(EXTRACTED INFORMATION begins)

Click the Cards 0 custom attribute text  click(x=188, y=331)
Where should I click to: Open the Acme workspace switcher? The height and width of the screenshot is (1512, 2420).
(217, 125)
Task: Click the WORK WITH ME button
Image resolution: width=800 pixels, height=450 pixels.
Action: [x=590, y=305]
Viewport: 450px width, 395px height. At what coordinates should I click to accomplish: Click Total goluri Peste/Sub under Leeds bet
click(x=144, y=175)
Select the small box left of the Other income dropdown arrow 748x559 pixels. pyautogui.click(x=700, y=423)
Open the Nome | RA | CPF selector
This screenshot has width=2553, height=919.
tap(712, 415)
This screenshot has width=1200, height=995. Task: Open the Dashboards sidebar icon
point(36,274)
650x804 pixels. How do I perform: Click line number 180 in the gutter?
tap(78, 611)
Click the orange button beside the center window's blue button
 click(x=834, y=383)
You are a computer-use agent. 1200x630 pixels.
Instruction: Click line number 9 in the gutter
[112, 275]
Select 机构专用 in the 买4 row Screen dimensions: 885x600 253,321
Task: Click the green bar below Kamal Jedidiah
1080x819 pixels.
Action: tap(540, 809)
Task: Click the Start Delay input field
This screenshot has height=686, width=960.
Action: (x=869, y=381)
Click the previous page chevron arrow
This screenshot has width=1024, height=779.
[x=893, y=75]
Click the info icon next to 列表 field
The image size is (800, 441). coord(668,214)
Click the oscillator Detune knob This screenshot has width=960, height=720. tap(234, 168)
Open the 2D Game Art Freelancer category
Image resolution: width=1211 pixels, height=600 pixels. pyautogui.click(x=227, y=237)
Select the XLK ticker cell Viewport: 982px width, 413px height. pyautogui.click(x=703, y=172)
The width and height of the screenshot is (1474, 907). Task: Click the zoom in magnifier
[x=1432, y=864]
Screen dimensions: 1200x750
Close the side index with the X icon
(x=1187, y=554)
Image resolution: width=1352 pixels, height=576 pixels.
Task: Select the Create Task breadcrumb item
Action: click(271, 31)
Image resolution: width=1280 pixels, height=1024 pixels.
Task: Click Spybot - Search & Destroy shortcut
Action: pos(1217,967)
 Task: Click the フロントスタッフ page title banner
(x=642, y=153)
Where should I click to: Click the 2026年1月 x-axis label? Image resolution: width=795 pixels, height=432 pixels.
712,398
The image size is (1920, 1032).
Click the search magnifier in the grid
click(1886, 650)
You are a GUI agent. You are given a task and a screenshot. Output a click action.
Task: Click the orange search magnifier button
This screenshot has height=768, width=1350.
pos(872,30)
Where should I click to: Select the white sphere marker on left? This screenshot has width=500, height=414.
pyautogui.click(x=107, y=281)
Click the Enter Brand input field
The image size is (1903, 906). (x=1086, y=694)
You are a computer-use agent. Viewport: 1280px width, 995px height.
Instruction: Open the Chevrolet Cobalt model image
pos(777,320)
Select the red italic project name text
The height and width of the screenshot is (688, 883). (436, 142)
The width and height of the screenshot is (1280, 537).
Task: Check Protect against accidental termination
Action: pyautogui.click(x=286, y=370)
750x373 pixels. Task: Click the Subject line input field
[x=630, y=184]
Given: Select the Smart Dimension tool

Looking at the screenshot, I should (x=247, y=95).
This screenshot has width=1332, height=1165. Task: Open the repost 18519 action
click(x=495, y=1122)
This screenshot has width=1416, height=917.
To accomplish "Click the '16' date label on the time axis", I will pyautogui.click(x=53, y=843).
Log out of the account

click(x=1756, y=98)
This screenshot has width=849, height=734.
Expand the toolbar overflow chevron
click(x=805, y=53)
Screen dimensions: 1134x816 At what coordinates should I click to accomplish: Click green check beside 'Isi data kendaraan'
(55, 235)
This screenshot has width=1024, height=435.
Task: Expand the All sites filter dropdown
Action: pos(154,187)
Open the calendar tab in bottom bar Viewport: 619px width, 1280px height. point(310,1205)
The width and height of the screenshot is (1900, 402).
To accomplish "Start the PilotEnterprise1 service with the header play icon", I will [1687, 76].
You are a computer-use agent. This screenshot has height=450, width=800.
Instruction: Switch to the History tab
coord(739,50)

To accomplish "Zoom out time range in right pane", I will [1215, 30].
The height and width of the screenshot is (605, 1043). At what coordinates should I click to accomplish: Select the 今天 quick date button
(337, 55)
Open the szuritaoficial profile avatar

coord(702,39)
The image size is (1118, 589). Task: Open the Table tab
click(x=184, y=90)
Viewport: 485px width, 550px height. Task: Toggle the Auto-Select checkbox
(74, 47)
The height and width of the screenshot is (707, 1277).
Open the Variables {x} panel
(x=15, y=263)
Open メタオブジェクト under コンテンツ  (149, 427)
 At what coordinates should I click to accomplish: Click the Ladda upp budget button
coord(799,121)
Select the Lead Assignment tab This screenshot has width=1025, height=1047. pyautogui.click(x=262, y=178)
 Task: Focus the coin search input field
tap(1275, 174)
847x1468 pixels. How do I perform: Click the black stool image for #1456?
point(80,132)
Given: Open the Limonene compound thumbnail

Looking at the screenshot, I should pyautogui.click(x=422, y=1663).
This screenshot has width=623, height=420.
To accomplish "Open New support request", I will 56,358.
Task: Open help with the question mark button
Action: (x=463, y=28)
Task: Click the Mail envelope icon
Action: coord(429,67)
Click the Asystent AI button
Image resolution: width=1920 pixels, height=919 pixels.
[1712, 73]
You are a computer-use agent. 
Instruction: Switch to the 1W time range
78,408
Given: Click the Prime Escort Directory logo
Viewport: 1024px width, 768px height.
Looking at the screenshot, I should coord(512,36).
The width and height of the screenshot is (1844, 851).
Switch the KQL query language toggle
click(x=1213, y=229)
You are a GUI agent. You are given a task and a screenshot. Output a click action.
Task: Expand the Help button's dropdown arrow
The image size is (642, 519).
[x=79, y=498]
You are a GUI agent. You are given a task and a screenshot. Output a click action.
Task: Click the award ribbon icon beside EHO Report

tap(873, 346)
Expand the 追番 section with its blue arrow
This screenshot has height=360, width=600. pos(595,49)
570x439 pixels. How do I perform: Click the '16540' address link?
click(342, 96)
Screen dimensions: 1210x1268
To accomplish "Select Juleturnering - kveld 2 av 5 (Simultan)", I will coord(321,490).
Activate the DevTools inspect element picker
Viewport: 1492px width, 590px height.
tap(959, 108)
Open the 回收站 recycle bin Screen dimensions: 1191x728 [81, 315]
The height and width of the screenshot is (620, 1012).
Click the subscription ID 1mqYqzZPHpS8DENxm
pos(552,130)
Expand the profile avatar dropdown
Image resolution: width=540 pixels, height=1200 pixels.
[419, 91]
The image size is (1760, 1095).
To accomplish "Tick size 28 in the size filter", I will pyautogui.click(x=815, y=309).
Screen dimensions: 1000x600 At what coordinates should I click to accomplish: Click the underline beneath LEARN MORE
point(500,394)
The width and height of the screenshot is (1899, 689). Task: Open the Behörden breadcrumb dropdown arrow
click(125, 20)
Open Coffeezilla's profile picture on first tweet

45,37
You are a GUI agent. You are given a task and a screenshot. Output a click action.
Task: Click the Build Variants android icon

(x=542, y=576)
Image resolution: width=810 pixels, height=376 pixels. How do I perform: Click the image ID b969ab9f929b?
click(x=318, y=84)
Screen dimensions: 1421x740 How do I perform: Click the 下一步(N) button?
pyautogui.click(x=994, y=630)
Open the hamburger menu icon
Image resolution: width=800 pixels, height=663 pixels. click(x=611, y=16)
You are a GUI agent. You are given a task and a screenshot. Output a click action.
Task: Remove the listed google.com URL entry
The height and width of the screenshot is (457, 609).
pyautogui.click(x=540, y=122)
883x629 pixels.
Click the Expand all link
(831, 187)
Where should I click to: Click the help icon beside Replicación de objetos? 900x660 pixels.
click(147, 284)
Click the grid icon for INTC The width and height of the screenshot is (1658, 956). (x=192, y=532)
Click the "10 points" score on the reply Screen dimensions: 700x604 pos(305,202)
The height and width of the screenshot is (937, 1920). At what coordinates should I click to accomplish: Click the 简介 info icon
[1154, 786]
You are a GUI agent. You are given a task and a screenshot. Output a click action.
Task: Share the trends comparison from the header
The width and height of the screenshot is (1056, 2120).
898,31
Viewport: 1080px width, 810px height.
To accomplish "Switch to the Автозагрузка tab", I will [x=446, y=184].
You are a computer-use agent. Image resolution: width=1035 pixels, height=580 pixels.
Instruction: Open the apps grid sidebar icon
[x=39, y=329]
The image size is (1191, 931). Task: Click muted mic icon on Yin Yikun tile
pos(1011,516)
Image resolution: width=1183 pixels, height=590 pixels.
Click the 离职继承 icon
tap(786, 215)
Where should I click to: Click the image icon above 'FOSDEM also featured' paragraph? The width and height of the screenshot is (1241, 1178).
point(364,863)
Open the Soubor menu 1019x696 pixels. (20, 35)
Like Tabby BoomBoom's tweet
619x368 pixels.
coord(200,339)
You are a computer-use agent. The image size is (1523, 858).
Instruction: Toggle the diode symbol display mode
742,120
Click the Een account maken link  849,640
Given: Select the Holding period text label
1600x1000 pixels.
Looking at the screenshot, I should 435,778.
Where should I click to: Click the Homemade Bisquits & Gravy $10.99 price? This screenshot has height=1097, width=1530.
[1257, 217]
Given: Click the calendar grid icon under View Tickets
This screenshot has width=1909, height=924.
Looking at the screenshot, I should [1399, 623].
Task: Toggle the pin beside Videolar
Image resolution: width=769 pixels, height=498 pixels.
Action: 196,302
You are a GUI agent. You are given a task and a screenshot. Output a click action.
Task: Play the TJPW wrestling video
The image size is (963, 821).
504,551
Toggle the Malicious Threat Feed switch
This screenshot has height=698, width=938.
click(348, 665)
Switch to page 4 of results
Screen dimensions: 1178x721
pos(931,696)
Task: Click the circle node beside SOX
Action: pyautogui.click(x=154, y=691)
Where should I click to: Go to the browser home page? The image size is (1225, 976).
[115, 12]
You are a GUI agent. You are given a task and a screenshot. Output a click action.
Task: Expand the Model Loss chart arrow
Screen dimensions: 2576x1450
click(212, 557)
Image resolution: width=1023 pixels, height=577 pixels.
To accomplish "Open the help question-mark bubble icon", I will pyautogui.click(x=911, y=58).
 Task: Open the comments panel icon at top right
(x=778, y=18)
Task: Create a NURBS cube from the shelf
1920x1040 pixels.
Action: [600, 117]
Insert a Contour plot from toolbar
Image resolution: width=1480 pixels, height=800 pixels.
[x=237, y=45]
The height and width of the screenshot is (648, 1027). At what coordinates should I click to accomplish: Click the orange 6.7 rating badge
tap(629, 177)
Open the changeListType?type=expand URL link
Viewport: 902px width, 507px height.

(EXTRACTED INFORMATION ends)

TASK TO COMPLETE → Lines containing the word "calendar" are to be pulled from the records and copied.

YOUR RESPONSE →
Open the calendar tab in bottom bar Viewport: 619px width, 1280px height. point(310,1205)
Given: Click the calendar grid icon under View Tickets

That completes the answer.